Every week, we pick out one must-visit spot from a different city around the world with photos and a little bit of history. Think of it as a kind of 1000 places to see before you die but for record shops.

Having already ticked off the sharp-as-a-razor Superfly Records and the city’s “friendliest record shop” Betino’s, our third outing in Paris takes us to SouffleContinu Records. Translating to ‘ ‘circular breathing’, this place is your one-stop for all things experimental.


SouffleContinu Records

Location: 22 Rue Gerbier, 75011 Paris, France

Go for: Experimental adventures

What’s the story? Bernard Ducayron and Theo Jarrier opened the shop in October 2008, after fifteen years as employees in a neighbouring second hand record store that had recently shuttered.

Physical sales were at an all-time low but they felt there was a space for somewhere devoted to experimental music in a wide sense.
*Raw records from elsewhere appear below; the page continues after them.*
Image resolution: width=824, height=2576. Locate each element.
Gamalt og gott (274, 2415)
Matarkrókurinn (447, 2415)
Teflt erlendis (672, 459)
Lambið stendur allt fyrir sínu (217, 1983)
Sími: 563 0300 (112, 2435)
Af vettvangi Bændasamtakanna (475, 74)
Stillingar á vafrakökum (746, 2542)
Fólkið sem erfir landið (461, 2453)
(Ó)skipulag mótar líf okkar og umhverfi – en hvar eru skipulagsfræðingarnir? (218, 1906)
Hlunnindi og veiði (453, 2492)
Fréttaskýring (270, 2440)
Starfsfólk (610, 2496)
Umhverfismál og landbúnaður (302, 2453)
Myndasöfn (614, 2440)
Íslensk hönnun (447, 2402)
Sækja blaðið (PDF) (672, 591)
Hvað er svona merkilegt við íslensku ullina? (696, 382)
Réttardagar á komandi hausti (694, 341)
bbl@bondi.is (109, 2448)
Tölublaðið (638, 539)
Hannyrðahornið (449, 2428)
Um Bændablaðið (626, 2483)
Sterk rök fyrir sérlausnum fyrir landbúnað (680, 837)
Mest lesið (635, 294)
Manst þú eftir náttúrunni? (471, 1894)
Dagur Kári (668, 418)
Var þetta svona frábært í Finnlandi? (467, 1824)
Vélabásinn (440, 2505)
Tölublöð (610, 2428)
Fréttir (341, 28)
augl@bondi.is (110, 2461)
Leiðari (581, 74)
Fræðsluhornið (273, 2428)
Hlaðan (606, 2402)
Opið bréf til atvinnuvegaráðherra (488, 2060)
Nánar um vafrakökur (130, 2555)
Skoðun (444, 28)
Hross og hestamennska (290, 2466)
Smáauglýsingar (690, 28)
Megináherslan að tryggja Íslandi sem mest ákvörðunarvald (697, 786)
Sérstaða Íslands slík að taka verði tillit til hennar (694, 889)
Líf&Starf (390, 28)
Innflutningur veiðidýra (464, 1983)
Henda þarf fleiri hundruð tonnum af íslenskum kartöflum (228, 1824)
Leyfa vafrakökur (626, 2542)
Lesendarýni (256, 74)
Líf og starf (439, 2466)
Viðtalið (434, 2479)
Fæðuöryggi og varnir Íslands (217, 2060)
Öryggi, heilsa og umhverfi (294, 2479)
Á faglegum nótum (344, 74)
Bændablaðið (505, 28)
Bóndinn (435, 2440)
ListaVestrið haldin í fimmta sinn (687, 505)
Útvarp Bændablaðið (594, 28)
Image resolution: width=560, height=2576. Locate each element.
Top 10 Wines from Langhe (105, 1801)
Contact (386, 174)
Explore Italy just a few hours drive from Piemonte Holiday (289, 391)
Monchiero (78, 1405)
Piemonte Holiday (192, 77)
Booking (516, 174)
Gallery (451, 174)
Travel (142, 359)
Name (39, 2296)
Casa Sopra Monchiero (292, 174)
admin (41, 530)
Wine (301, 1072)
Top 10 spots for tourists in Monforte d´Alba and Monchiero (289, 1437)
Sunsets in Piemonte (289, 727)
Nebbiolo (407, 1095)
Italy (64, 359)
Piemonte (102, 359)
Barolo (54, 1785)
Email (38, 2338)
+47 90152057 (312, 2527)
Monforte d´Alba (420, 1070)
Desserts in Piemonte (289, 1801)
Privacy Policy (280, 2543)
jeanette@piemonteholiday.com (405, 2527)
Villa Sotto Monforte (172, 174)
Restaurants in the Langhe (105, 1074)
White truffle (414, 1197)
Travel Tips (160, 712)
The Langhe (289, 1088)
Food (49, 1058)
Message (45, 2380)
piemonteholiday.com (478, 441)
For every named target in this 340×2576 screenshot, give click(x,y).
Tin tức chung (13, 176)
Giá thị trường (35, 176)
They found a shop front big enough for in-stores and embarked on the SouffleContinu journey.

Over the past decade, they’ve seen more than 25,000 records pass through the shop door. Today the stock count stands at five thousand titles with a tight focus on experimental sounds, from musique concrète to krautrock, industrial to minimal electronics, free jazz to weird rock.

The shop’s most unusual item is a CD called Experimental Music by Matthieu Saladin. “The CD plays the spelled letters from Experimental Music in a random way, and you have to roll a dice for the price, from 1€ to 6€,” says Bernard. “Almost everybody gets 1€ or 2€. Matthieu is still very poor today.